Resistance to first-line anti-TB drugs remains higher in Greece than in most other countries in western Europe [9,10]: Resistance to INH was slightly higher in Norway (10.4%), Sweden (9.9%), Austria (9.5%) and Luxemburg (8.3%). Much higher INH resistance rates were observed in FSU countries, for example: Kazakhstan (42.6%), Latvia (30.9%), Russia (26%), Georgia (23.4%), Estonia (20.6%), and Lithuania (20.3%). RIF resistance was also higher in Greece (4%) compared with other western European countries. MDR-TB was much higher in Kazakhstan (14.2%), Estonia (13.3%), Russia (12.5%), Latvia (10.8%), Lithuania (9.8%) and Georgia (7.6%) than in Greece (4%) and the rest of Europe (median European MDR rate 1.0%) . Knowledge of the epidemiology of resistance patterns in a country is critical for the introduction of national guidelines for the management of tuberculosis. Streptomycin mono-resistance appears to be very common in Greece. Data regarding second-line drugs are limited and should be interpreted with caution.

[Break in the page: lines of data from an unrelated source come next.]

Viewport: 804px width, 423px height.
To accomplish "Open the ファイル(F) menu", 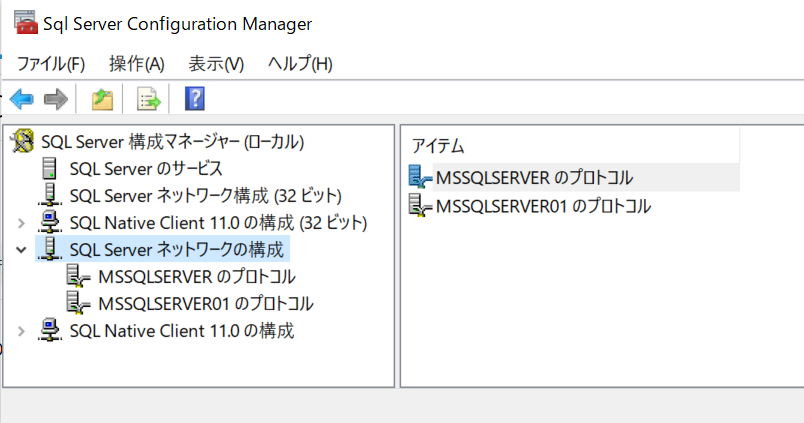I will [x=51, y=64].
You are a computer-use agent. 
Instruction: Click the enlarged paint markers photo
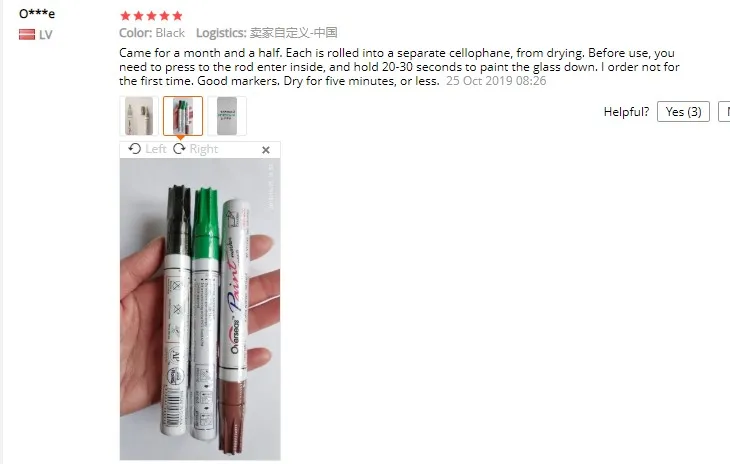200,309
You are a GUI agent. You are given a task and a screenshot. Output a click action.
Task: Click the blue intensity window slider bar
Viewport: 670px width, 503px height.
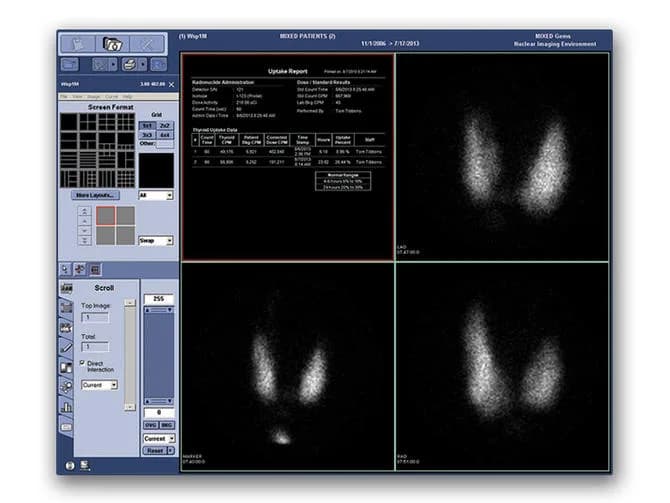[159, 356]
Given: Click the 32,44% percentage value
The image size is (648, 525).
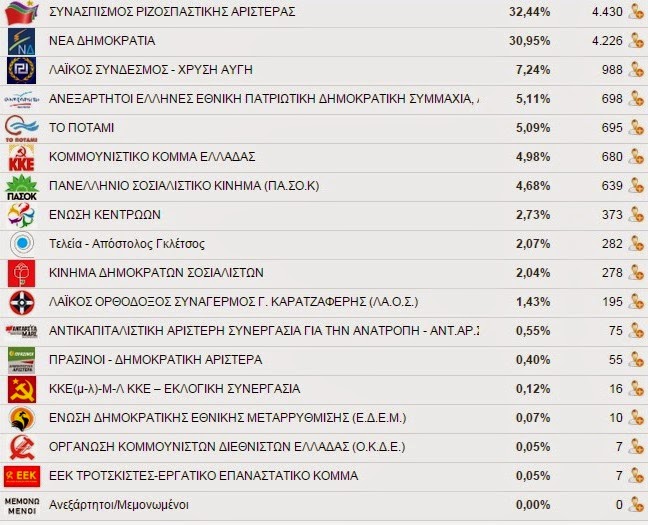Looking at the screenshot, I should (x=529, y=12).
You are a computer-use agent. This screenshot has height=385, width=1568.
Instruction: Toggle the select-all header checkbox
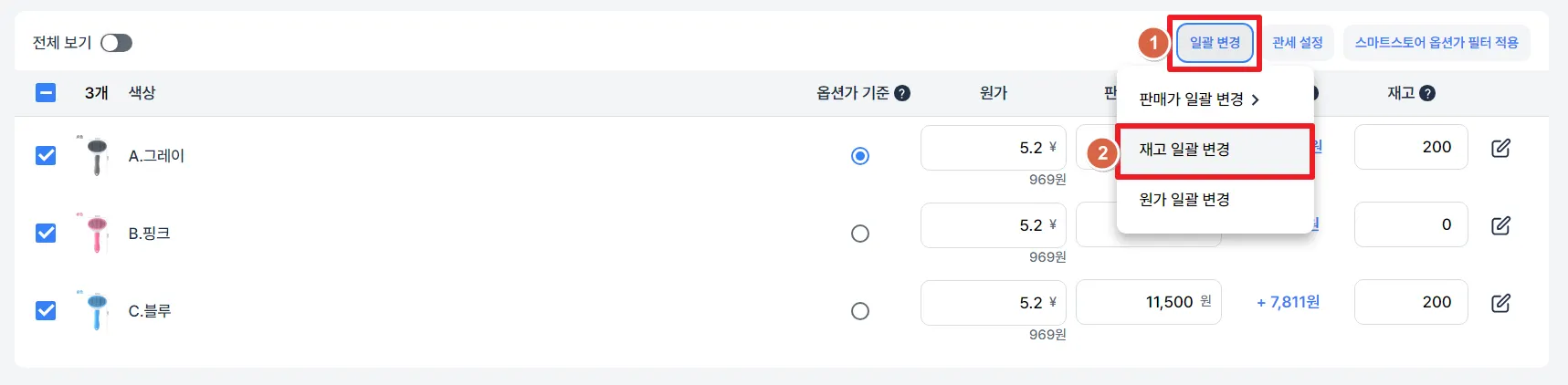pos(46,93)
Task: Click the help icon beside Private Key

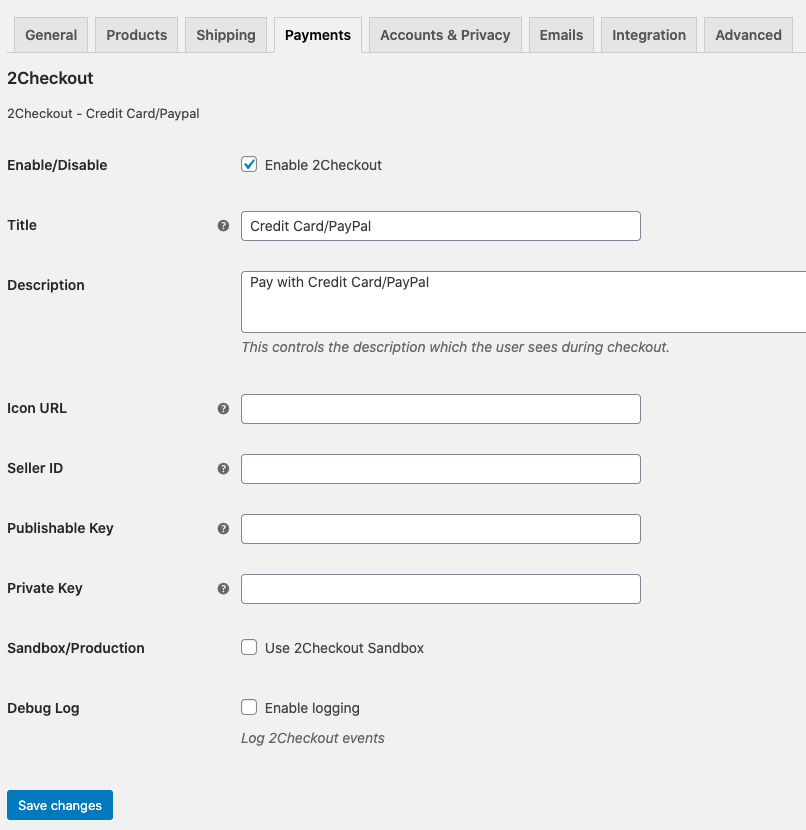Action: [x=223, y=589]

The current report has several limitations. Firstly, the representativeness of the sample is unknown. Sampling bias, especially among immigrants/foreign born, could not be excluded. Although access of the immigrant population to the national healthcare system has improved over the years, many patients among foreigners living in Greece do not have full access to hospital services. In addition, repatriated Greeks from the FSU could not always be clearly identified within the native Greek population. Secondly, incomplete patient records, lacking data on epidemiological risk factors (such as belonging to a vulnerable group, previous treatment status, sex and age), and the lack of genotyping data for MTB isolates, limited the estimation of resistance transmission among the study population. The implementation of a nationwide TB Genotyping and Surveillance Network will be essential for tuberculosis control in Greece.
The authors would like to thank technicians Spyridoula Anagnostou, Paraskevi Karfi, Maria Kolettou, Kyriaki Toumbaniari, Ekaterini Raftopoulou, Marina Panagi, and Anastasios Skouroglou for their technical assistance and also all colleagues who worked in the lab during the last 15 years.
Updated data regarding new TB cases and anti-TB drugs resistance in the NRLM can be accessed via the Greek System for the Surveillance of Antimicrobial Resistance (WHONET GREECE) webpage at http://www.mednet.gr/whonet/. We would like to thank Professor Alkiviadis Vatopoulos and Mr Michael Polemis for their support.
This report was funded internally by the Sotiria Chest Diseases Hospital, Athens, Greece.